The Madman of Piney Woods by Christopher Paul Curtis

The Madman of Piney Woods by Christopher Paul Curtis

Author:Christopher Paul Curtis
Language: eng
Format: epub, azw3, mobi
Publisher: Scholastic Inc.
Published: 2014-10-10T16:00:00+00:00


Being a reporter puts you in some real uncomfortable, dangerous spots. I’d followed Father’s advice and was taking the initiative with my work.

Without Miss Cary assigning it to me, I was going to report on the Upper Canada Forensics Competition. I’d be at the contest to support Spencer anyway, so I could kill two birds with one stone.
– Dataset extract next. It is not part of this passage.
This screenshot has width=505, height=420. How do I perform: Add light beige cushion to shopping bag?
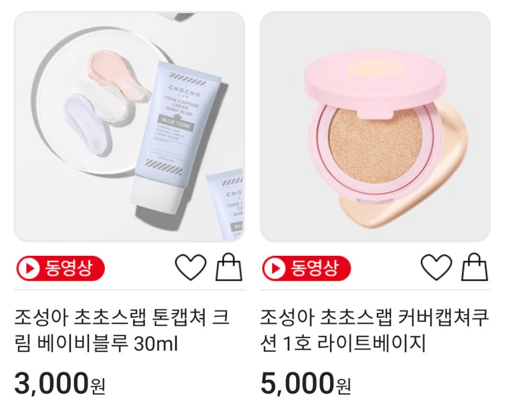[x=475, y=267]
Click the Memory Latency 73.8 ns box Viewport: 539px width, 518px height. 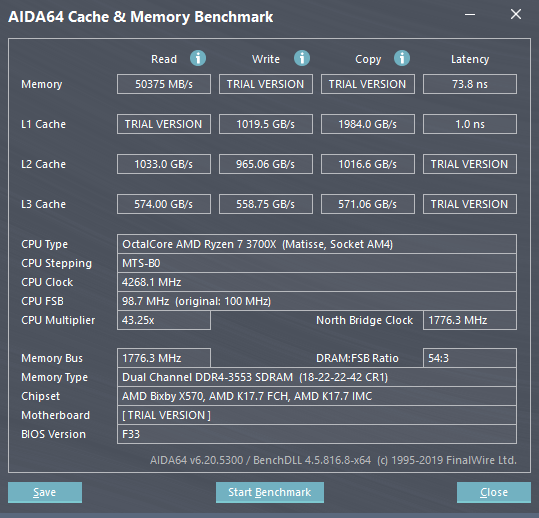point(470,84)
This time I was sure she was going to publish my article. How couldn’t she? It was going to be a touching story about how Spencer Alexander overcame so many things to be Buxton’s finest public speaker. I’d already written two endings for it, just in case. In the first ending, he was a gracious winner and thanked everybody he could think of. In the second ending, he was a gracious loser and thanked everybody he could think of.

I was this close to passing out in the Buxton church where the contest was going on. Even though it was late September, it was hotter than July inside. All of the windows were open, but every breeze in Canada ignored the church.

Right after the first speaker, I opened the rear door of the church to escape for a minute. After the heat from inside washed around me, and my eyes became accustomed to the bright light and the way everything seemed to shimmer, there he was, sitting on the back steps.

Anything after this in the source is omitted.